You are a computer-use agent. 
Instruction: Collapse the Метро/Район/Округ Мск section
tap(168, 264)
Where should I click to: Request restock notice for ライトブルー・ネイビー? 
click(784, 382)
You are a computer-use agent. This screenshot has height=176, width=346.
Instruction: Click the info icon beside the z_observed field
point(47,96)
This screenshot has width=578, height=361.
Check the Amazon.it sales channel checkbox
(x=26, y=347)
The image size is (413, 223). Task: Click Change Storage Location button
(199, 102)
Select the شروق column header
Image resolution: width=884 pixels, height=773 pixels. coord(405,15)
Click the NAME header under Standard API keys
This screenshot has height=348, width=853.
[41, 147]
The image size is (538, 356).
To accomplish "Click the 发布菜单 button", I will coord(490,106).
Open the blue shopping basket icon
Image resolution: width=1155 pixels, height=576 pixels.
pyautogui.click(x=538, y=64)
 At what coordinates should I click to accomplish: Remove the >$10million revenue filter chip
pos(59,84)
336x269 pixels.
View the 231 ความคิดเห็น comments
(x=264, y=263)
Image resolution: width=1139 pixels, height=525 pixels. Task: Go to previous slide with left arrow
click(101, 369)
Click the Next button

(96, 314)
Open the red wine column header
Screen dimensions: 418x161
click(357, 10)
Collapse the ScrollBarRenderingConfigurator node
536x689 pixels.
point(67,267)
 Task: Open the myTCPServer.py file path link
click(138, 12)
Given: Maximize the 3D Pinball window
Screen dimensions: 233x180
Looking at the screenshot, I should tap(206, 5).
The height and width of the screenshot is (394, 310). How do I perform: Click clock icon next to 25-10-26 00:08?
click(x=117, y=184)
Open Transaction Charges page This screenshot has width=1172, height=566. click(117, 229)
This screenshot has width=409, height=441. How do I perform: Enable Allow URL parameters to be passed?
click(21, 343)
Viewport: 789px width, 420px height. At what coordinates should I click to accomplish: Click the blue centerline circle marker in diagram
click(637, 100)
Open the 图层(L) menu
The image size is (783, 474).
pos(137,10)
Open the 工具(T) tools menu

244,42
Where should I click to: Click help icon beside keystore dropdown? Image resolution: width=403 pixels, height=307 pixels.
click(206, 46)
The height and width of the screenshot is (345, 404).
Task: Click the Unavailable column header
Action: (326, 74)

-- EXERCISE --
Write out exactly the lines that fall from the line with "Instruction: Collapse the" to the line with "336x269 pixels." in the records above, keeping both ends.

-- SOLUTION FOR THIS TASK --
Instruction: Collapse the Метро/Район/Округ Мск section
tap(168, 264)
Where should I click to: Request restock notice for ライトブルー・ネイビー? 
click(784, 382)
You are a computer-use agent. This screenshot has height=176, width=346.
Instruction: Click the info icon beside the z_observed field
point(47,96)
This screenshot has width=578, height=361.
Check the Amazon.it sales channel checkbox
(x=26, y=347)
The image size is (413, 223). Task: Click Change Storage Location button
(199, 102)
Select the شروق column header
Image resolution: width=884 pixels, height=773 pixels. coord(405,15)
Click the NAME header under Standard API keys
This screenshot has height=348, width=853.
[41, 147]
The image size is (538, 356).
To accomplish "Click the 发布菜单 button", I will coord(490,106).
Open the blue shopping basket icon
Image resolution: width=1155 pixels, height=576 pixels.
pyautogui.click(x=538, y=64)
 At what coordinates should I click to accomplish: Remove the >$10million revenue filter chip
pos(59,84)
336x269 pixels.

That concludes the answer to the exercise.